Formation of the cSMAC signaling complex is related to the efficiency of T cell signaling. (A) Spatiotemporal patterning of a subset of indicated sensors in the interaction of primary DO11.10, OTII, and 5C.C7 T cells with professional APCs in the presence of a 10 μM antigenic peptide is displayed similarly to that in Fig. 3. Raw pattern analysis data and data statistics are given in fig. S12. (B) The spatial preference index as defined in the supplementary methods is given for the data in (A) to illustrate differential centrality of patterning. (C and D) DO11.10, OTII, and 5C.C7 T cells, as indicated, were stimulated by professional APCs as described above in the presence of 10 μM antigenic peptide in a cell pellet for 5 min. As a control, antigenic peptide was omitted (“unstimulated”). T cell–APC extracts were analyzed by Western blotting for the presence of LAT-Y191, PLC-γ-Y783, and PKCθ-T538, as indicated.

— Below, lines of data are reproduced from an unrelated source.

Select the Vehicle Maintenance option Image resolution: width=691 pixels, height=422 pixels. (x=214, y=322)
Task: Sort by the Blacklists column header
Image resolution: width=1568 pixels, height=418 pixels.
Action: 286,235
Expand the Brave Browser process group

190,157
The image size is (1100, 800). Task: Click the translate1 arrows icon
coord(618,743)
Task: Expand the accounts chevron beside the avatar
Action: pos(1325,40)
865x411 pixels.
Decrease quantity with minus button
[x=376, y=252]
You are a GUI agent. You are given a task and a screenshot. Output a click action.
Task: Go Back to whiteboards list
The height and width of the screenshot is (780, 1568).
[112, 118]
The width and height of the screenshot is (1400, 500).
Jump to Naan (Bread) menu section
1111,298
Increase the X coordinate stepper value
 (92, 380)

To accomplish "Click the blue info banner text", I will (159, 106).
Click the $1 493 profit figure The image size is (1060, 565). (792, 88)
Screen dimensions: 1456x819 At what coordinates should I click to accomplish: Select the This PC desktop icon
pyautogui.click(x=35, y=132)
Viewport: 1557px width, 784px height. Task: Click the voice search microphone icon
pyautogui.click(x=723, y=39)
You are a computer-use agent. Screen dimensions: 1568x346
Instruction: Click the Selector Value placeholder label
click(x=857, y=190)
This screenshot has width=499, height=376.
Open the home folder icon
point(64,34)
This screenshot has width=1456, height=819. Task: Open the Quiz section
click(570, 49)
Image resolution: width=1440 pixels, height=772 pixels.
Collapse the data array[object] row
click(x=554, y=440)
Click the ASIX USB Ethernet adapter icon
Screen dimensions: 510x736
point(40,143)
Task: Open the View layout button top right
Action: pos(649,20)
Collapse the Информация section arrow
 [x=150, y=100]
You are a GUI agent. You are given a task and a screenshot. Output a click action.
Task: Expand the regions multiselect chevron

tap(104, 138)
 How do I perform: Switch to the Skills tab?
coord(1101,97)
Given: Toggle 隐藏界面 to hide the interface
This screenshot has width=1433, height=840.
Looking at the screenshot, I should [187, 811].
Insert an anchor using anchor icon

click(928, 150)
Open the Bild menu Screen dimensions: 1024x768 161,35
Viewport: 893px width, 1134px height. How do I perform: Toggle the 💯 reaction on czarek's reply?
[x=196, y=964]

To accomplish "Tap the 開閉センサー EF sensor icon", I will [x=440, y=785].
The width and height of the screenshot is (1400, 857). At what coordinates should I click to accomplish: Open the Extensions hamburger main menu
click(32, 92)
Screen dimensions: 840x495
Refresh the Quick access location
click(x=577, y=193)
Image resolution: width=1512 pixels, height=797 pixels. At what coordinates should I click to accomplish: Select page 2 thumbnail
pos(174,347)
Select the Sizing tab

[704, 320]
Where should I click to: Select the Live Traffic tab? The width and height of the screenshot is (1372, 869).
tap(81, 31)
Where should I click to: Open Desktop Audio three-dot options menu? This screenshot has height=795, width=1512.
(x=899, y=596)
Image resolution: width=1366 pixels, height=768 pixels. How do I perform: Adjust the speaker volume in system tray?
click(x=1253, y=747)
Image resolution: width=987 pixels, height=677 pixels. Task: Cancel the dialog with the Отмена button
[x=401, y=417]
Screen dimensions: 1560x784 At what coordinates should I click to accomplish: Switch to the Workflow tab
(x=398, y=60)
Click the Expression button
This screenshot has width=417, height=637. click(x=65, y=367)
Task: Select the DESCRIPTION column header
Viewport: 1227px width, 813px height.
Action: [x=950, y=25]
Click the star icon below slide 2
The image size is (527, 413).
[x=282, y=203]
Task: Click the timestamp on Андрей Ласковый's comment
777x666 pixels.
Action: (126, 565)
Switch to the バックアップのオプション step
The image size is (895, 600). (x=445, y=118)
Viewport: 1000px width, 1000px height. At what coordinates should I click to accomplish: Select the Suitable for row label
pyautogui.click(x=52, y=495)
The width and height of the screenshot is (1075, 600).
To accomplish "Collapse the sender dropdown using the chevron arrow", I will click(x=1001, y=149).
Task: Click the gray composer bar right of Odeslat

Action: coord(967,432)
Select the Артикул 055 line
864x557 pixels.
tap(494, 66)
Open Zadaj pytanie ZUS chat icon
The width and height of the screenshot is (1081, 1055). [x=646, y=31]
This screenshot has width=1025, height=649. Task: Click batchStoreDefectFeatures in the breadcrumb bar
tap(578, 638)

In (C), a representative blot for PLC-γ-Y783 (arrow) is shown. Both parts of the panel are derived from the same blot; with only the intermittent, unrelated lanes removed. In (D), band intensities relative to the 5C.C7 band for all blots are given with their standard errors. (E) Spatiotemporal patterning of a subset of indicated sensors in the interaction of primary 5C.C7 T cells with professional CH27 APCs under varying conditions of T cell activation conditions, as noted, is displayed similarly to that in Fig. 3. Raw pattern analysis data for hitherto unpublished data and data statistics are given in fig. S14.